Now at long last, this bad-ass human/alien is finally getting the mainstream attention she so rightly deserves, and it’s been a long time coming.
The Beginning of Change
Back in 2014, Marvel Studios held a presentation on the upcoming Phase Three films. At the time, I was in my final year of design school and I recall the entire classroom gathered together to witness the presentation. A myriad of emotions filled the air as the room filled with eager anticipation, excitement and intrigue. The promise of returning favourites, Captain America, Iron Man and Thor captivated us but it was the introduction of new franchises featuring lesser known characters (to many of us at that time), such as Black Panther and The Inhumans, that sparked our interest.
Of course, since then, several changes were made such as release date changes, the cancellation of The Inhumans, the addition of Spider-Man, title changes such as Captain America: Serpent Society, which became Civil War, and more. However, our interest never wavered and the one announcement that till today has continued to be front of mind for most of us, was the promise of a Captain Marvel film.

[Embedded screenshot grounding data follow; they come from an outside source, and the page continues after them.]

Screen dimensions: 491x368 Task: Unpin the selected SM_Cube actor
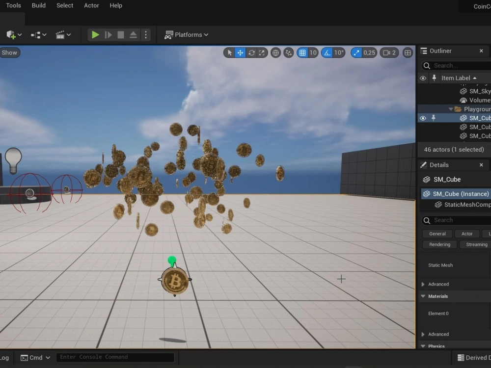433,118
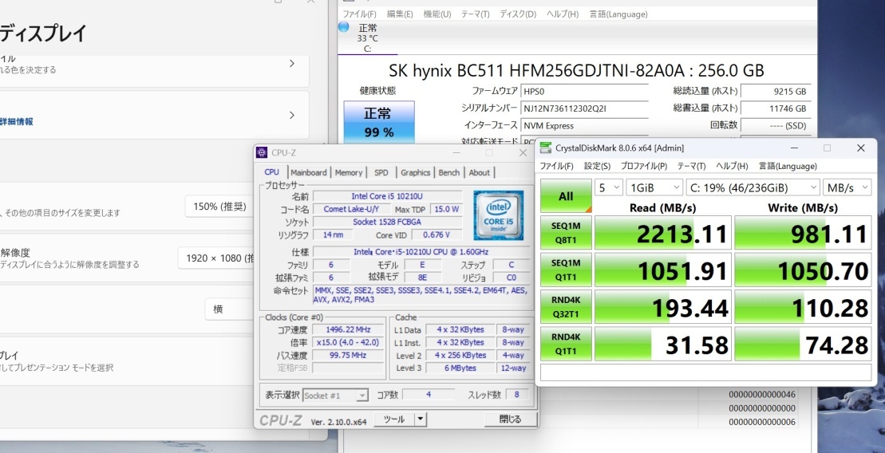885x453 pixels.
Task: Open the 1GiB test size dropdown
Action: pyautogui.click(x=654, y=187)
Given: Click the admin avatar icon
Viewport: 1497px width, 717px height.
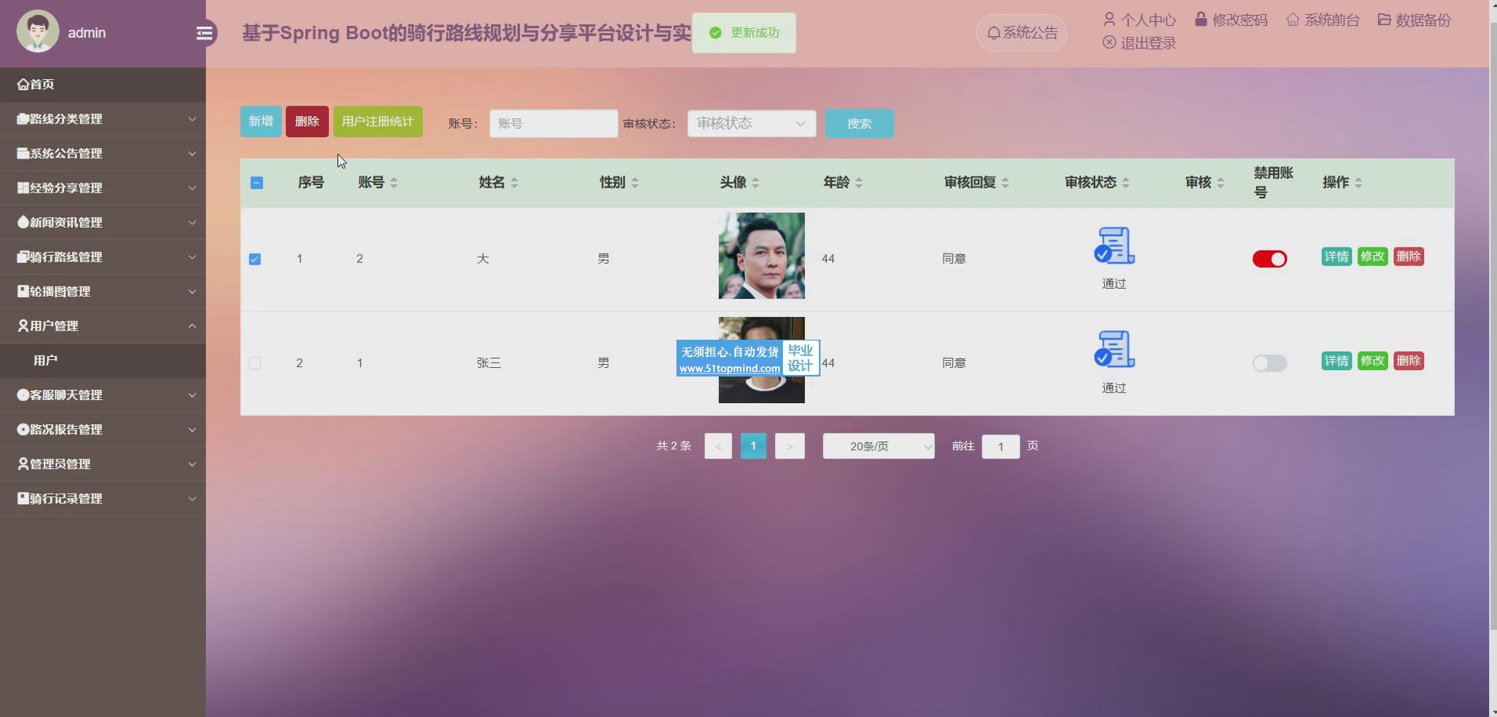Looking at the screenshot, I should [38, 32].
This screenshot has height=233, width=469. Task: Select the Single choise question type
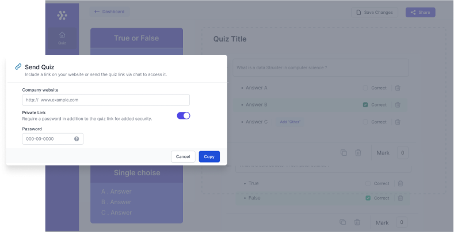[x=136, y=173]
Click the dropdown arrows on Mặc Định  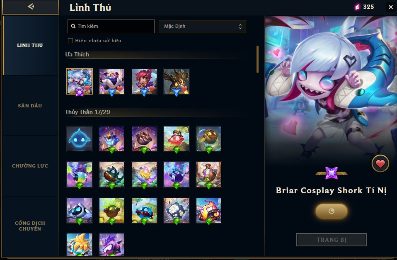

At the time of the presentation, not only were there no female led films from Marvel, but none from DC Comics either. Somehow, both Marvel and DC had missed the bullet on showcasing their strong female heroes on the big screen. Sure, Marvel has since provided ample screen time and fleshed out the big screen personas of characters like Gamora, Scarlet Witch, and The Wasp, but there’s no denying that there’s been an awkward lack of female characters with their own solo films.
DC, on the other hand, has since gone all in on Wonder Woman, whose debut film was an instant hit and a second solo film due out later this year. However, considering the wealth of strong, independent female heroines in comics, the sheer lack of female led superhero films can be frustrating for fans.
The great thing now, with Captain Marvel, is at least we can stop asking when and start wondering what exactly we’re going to get.
So what do we know about Captain Marvel?
From the film’s synopsis, trailers, teasers and various promos, we know that Captain Marvel is set in the 1990s, which has me hyped for a nostalgia fueled trip filled with references to lost relics like Blockbuster, and a great soundtrack, if Carol Danvers’ Nine Inch Nails tee-shirt is anything to go by.
We know that we get a younger, inexperienced Nick Fury and Phil Coulson in the film, which makes sense canonically, but could provide some nice nods to Samuel L. Jackson’s role in the classic 90’s film Pulp Fiction.
Furthermore, we know that the setting is split between Earth and Space, a nice connection to the cosmic side of the MCU that heralds the threat of alien invaders, The Skrulls. The main draw though is Captain Marvel herself, played by Brie Larson, and not Rhonda Rousey, who had been rumoured to play the titular character a few years back.
Larson has been great in other roles I’ve seen her in, with personal standouts being a recurring role in Community, and notably as Envy Adams in the film adaptation of indie comic, Scott Pilgrim. I really can’t wait to see her portrayal of this iconic hero.
The rest of the cast is also great with the likes of Ben Mendelsohn, Jude Law, Lashana Lynch, and Gemma Chan. There will also be some familiar faces from the first Guardians of the Galaxy film dropping in, and a cat named Goose (Chewie in the comics), who recently had a live stream which I may or may not have spent my Saturday morning watching.
All in all, this seems like the making of another Marvel hit which, thanks to years of demand, we’ll be talking about for years to come.